Sendo certo que do facto de o arguido acidentado ter sido conduzido ao hospital para receber cuidados de saúde não decorre, sem mais, que estaria impedido de ser submetido ao exame através do ar expirado, para assim justificar a recolha de amostra sanguínea, 18. Tanto mais que resultou provado da audiência de discussão e julgamento que o arguido “tinha dores mas estava consciente, orientado e colaborante. “– vide ponto 7 da matéria de facto provada (negrito e sublinhado nosso) 19. Não se inferindo do referido ponto 7 da matéria de facto provada, qualquer perda de consciência por parte do arguido, paragem respiratória, indução em coma, ou qualquer outro episódio cuja urgência no tratamento permita excecionar de forma imediata a submissão ao teste ao ar expirado; Por outro lado, 20. Como não fosse suficiente, e ainda associada à recolha de amostra sanguínea, verificamos o incumprimento grosseiro de outros procedimentos legalmente previstos, cuja inobservância não pode deixar de ser igualmente cominada com a proibição de valoração da prova assim obtida, ou seja do relatório pericial a que se refere o auto de notícia e a acusação e a sentença recorrida.

21. Pois que contrariamente ao previsto no artigo 9º da Portaria 902-B/2007 de 13 de Abril: i) O modelo do anexo i) não está correta nem completamente preenchido, contrariamente ao previsto alínea a) daquele diploma legal, não indicando a medicação ministrada ao arguido antes da recolha de sangue e bem assim nas 48 h anteriores, questão não despicienda na medida em que alguma medicação pode influir com o resultado do exame; ii) O original do modelo do anexo i) não contém a vinheta do profissional de saúde, à revelia do disposto na alínea b) daquele diploma legal, desconhecendo-se quem fez a recolha, se foi médico ou outro profissional de saúde.

iii) O duplicado do impresso não foi entregue ao arguido nem ao seu representante legal conforme resulta da alínea c) do artigo 9º do citado diploma legal, o qual não contém a assinatura do mesmo nem de testemunha conforme possibilidade constante do formulário, questão, de natureza procedimental mas concomitantemente de natureza substantiva já que associado ao direito de informação que assiste ao arguido.

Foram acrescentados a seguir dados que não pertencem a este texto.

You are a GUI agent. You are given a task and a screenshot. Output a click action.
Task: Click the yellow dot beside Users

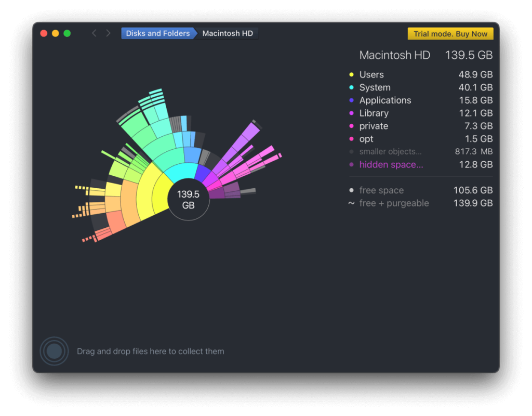coord(352,74)
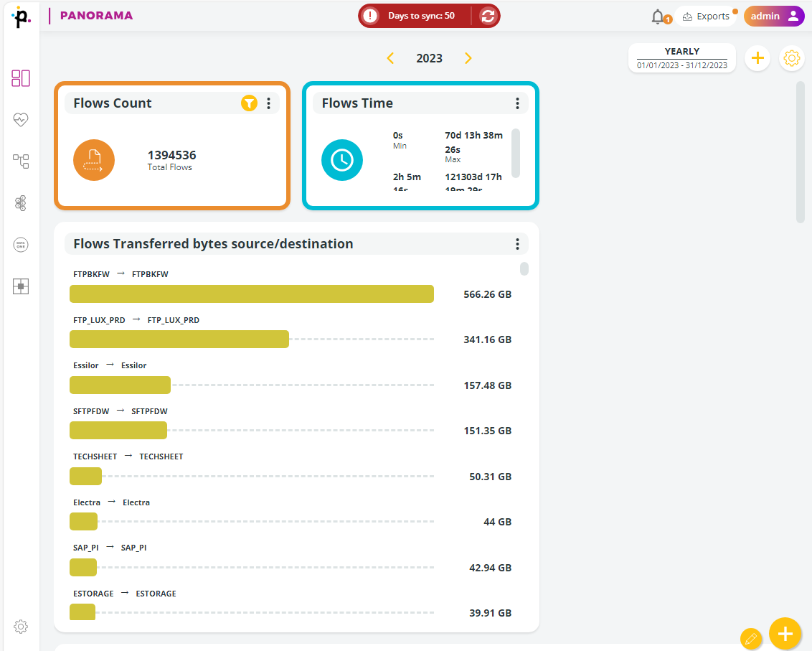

22. Acresce, ainda, que foi violado o disposto no número 3 do artigo 6º do Regulamento de Fiscalização da Condução sob a Influencia do Álcool ou de Substâncias Psicotrópicas, 23. Na medida em que o resultado do exame Toxicológico de sangue para quantificação da taxa de álcool não foi enviado à entidade fiscalizadora no prazo máximo de 30 dias a contar da data da recção, mas antes passados dois meses da receção.

24.

Tudo verdadeiros atropelos aos invocados diplomas legais e arbitrariedades das quais não se poderá deixar de retirar consequências jurídicas, 25. pois que efetivamente não foi seguido o procedimento técnico estabelecido na lei o que põe em causa a integridade da amostra e por maioria de razão inquina o valor probatório do relatório de exame sanguíneo de fls. 6 , impondo-se – repita-se - a absolvição do arguido.

Por outro lado, ainda: 26.

O arguido não prestou – nem verbalmente nem por escrito de forma expressa e/ou presumida - o seu consentimento à recolha de sangue.

27.

Pelo que deve o exame ser declarado inválido, porquanto representa um meio de prova proibido, que não pode ser valorado, nos termos dos artigos , , 18º, 25º nº 1, 26º nº 1 e 32º nº 8 da Constituição e 126º nº 1 do Código de Processo Penal, 28.

Ainda que se aceitasse como escusada a necessidade consentimento expresso deve ainda o exame e respetivo relatório pericial ser considerado inválido e de nenhum valor probatório, 29. Porquanto, independentemente do consentimento expresso, deve o arguido/sinistrado ser sempre informado do fim a que a recolha de sangue se destina, designadamente a finalidade de a mesma instruir eventual processo de natureza criminal contra si. – neste sentido vide Acórdão Tribunal Relação de Guimarães com data de 02/05/2018 proferido no âmbito do processo 34/17.6GCGMR.G1.

30.

De contrário, a não ser necessário prestar informação ao arguido sinistrado acerca da recolha, não teria...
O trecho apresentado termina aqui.